**Exercise description**: The whole listing below must be repeated exactly.
Task inputs Start Marker
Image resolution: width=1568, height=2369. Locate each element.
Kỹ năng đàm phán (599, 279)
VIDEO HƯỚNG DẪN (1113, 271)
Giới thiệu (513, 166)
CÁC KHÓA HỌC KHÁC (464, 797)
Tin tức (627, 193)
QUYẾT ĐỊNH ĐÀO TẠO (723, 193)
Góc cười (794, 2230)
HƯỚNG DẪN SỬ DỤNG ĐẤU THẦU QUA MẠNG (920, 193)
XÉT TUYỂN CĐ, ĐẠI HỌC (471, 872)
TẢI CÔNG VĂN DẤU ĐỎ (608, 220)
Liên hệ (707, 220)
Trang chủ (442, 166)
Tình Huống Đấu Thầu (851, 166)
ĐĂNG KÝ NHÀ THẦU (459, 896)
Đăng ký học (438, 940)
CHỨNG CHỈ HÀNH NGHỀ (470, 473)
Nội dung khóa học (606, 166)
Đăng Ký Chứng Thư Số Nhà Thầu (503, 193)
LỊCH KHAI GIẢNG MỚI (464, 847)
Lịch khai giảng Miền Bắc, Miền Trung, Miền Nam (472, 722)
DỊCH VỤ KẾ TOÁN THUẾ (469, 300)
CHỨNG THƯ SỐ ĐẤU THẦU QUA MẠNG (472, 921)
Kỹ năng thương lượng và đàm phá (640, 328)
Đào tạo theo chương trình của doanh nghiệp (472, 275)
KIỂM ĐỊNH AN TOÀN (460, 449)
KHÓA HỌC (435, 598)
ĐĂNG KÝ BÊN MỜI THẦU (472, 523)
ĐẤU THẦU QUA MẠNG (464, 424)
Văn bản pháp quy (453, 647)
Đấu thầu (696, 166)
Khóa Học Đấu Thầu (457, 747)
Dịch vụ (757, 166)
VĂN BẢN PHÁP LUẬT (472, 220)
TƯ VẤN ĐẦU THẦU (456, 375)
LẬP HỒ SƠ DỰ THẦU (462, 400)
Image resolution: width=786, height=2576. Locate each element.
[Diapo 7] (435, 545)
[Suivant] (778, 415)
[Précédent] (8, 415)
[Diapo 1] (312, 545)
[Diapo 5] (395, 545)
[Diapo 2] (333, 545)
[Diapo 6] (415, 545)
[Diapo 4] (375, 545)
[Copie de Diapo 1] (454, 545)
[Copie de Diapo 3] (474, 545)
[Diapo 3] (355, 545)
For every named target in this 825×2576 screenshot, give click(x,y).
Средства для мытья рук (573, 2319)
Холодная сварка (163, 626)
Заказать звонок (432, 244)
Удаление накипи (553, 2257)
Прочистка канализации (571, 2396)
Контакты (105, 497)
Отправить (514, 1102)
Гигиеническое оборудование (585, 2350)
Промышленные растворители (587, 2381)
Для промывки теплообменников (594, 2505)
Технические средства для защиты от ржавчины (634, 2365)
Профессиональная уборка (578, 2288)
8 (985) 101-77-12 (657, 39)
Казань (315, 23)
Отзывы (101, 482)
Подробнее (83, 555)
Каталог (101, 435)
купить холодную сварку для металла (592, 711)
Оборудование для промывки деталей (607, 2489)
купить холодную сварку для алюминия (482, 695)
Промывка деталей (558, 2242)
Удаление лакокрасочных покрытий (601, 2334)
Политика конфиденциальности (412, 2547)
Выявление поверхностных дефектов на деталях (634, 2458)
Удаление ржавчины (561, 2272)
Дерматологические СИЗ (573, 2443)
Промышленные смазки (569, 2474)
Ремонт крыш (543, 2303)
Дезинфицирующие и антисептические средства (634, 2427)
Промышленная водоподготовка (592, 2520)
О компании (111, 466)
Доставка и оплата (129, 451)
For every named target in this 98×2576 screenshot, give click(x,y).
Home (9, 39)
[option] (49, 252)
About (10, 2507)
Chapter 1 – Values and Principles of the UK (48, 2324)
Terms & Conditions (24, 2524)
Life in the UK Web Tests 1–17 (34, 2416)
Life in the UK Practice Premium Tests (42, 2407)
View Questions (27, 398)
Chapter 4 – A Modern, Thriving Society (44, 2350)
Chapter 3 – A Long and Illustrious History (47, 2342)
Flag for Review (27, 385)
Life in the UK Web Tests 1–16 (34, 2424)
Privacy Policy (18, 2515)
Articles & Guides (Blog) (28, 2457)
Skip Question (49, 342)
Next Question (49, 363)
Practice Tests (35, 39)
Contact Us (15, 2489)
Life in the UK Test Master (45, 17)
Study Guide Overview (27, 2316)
Task inputs End Marker
**Result**:
Image resolution: width=1568, height=2369. Locate each element.
Kỹ năng đàm phán (599, 279)
VIDEO HƯỚNG DẪN (1113, 271)
Giới thiệu (513, 166)
CÁC KHÓA HỌC KHÁC (464, 797)
Tin tức (627, 193)
QUYẾT ĐỊNH ĐÀO TẠO (723, 193)
Góc cười (794, 2230)
HƯỚNG DẪN SỬ DỤNG ĐẤU THẦU QUA MẠNG (920, 193)
XÉT TUYỂN CĐ, ĐẠI HỌC (471, 872)
TẢI CÔNG VĂN DẤU ĐỎ (608, 220)
Liên hệ (707, 220)
Trang chủ (442, 166)
Tình Huống Đấu Thầu (851, 166)
ĐĂNG KÝ NHÀ THẦU (459, 896)
Đăng ký học (438, 940)
CHỨNG CHỈ HÀNH NGHỀ (470, 473)
Nội dung khóa học (606, 166)
Đăng Ký Chứng Thư Số Nhà Thầu (503, 193)
LỊCH KHAI GIẢNG MỚI (464, 847)
Lịch khai giảng Miền Bắc, Miền Trung, Miền Nam (472, 722)
DỊCH VỤ KẾ TOÁN THUẾ (469, 300)
CHỨNG THƯ SỐ ĐẤU THẦU QUA MẠNG (472, 921)
Kỹ năng thương lượng và đàm phá (640, 328)
Đào tạo theo chương trình của doanh nghiệp (472, 275)
KIỂM ĐỊNH AN TOÀN (460, 449)
KHÓA HỌC (435, 598)
ĐĂNG KÝ BÊN MỜI THẦU (472, 523)
ĐẤU THẦU QUA MẠNG (464, 424)
Văn bản pháp quy (453, 647)
Đấu thầu (696, 166)
Khóa Học Đấu Thầu (457, 747)
Dịch vụ (757, 166)
VĂN BẢN PHÁP LUẬT (472, 220)
TƯ VẤN ĐẦU THẦU (456, 375)
LẬP HỒ SƠ DỰ THẦU (462, 400)
Image resolution: width=786, height=2576. Locate each element.
[Diapo 7] (435, 545)
[Suivant] (778, 415)
[Précédent] (8, 415)
[Diapo 1] (312, 545)
[Diapo 5] (395, 545)
[Diapo 2] (333, 545)
[Diapo 6] (415, 545)
[Diapo 4] (375, 545)
[Copie de Diapo 1] (454, 545)
[Copie de Diapo 3] (474, 545)
[Diapo 3] (355, 545)
For every named target in this 825×2576 screenshot, give click(x,y).
Средства для мытья рук (573, 2319)
Холодная сварка (163, 626)
Заказать звонок (432, 244)
Удаление накипи (553, 2257)
Прочистка канализации (571, 2396)
Контакты (105, 497)
Отправить (514, 1102)
Гигиеническое оборудование (585, 2350)
Промышленные растворители (587, 2381)
Для промывки теплообменников (594, 2505)
Технические средства для защиты от ржавчины (634, 2365)
Профессиональная уборка (578, 2288)
8 (985) 101-77-12 (657, 39)
Казань (315, 23)
Отзывы (101, 482)
Подробнее (83, 555)
Каталог (101, 435)
купить холодную сварку для металла (592, 711)
Оборудование для промывки деталей (607, 2489)
купить холодную сварку для алюминия (482, 695)
Промывка деталей (558, 2242)
Удаление лакокрасочных покрытий (601, 2334)
Политика конфиденциальности (412, 2547)
Выявление поверхностных дефектов на деталях (634, 2458)
Удаление ржавчины (561, 2272)
Дерматологические СИЗ (573, 2443)
Промышленные смазки (569, 2474)
Ремонт крыш (543, 2303)
Дезинфицирующие и антисептические средства (634, 2427)
Промышленная водоподготовка (592, 2520)
О компании (111, 466)
Доставка и оплата (129, 451)
For every named target in this 98×2576 screenshot, give click(x,y).
Home (9, 39)
[option] (49, 252)
About (10, 2507)
Chapter 1 – Values and Principles of the UK (48, 2324)
Terms & Conditions (24, 2524)
Life in the UK Web Tests 1–17 (34, 2416)
Life in the UK Practice Premium Tests (42, 2407)
View Questions (27, 398)
Chapter 4 – A Modern, Thriving Society (44, 2350)
Chapter 3 – A Long and Illustrious History (47, 2342)
Flag for Review (27, 385)
Life in the UK Web Tests 1–16 (34, 2424)
Privacy Policy (18, 2515)
Articles & Guides (Blog) (28, 2457)
Skip Question (49, 342)
Next Question (49, 363)
Practice Tests (35, 39)
Contact Us (15, 2489)
Life in the UK Test Master (45, 17)
Study Guide Overview (27, 2316)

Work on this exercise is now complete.